I am back!
As most of you will know, we spent the Easter break walking in the Lake District (UK). The Lake District is in the region of Cumbria and shares its borders with Scotland. It is a stunning part of the UK with breathtaking views of the lakes and mountains. It is approximately a 5-hour drive from London.
It’s an ideal place to visit if you enjoy the great outdoors, walking, hiking and cycling. The Lake District is also famous for such literary figures as William Wordsworth, John Ruskin and Beatrix Potter. The region is the perfect depiction of the English countryside with green pastures, rolling hills, grazing animals and welcoming country pubs.
In today’s post, I’d like to share with you the necessary ingredients you need to truly enjoy a walking holiday in the English countryside. I want you to imagine that you’re a British tourist about to embark on this exciting trip to the Lake District.
Preparing for the holiday
Most British holidaymakers drive to their destination if they are holidaying in this country. Many families book self-catering accommodation like cottages rather than hotels.
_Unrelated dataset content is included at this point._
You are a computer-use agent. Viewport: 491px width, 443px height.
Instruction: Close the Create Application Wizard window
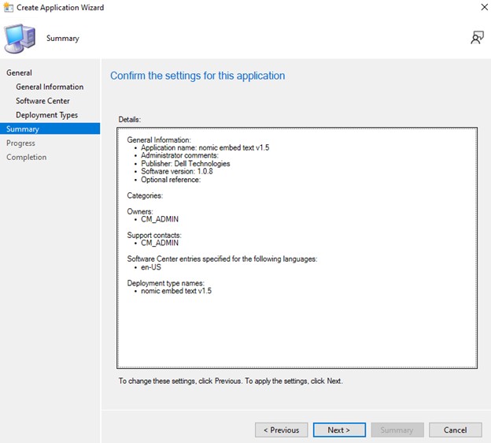[x=482, y=8]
The self-catering option is cheaper and ideal for most families. We decided to choose a self-catering apartment that could accommodate two people and one dog!
Food: Before heading off on your journey, you decide what to take with you in terms of food. You want to make sure that you have everything you need for your breakfast such as cereals, bread, jam, marmalade, milk, coffee or tea.
On a walking holiday, you will probably have more picnic lunches so you will want to have all the ingredients for them like bread, cold meats, salad, relishes.
Let’s not forget the dog food (dried) and the dog treats for when Buster resists killing a lamb!
Equipment: No self-respecting British tourist would go on a walking holiday in the English countryside without taking the following things: a pair of wellington boots (wellies), a waterproof jacket, a couple of fleeces (even in the summer), walking or hiking boots, walking sticks, a rucksack or backpack, a hat, an Ordnance Survey map of the different walks and sometimes a compass.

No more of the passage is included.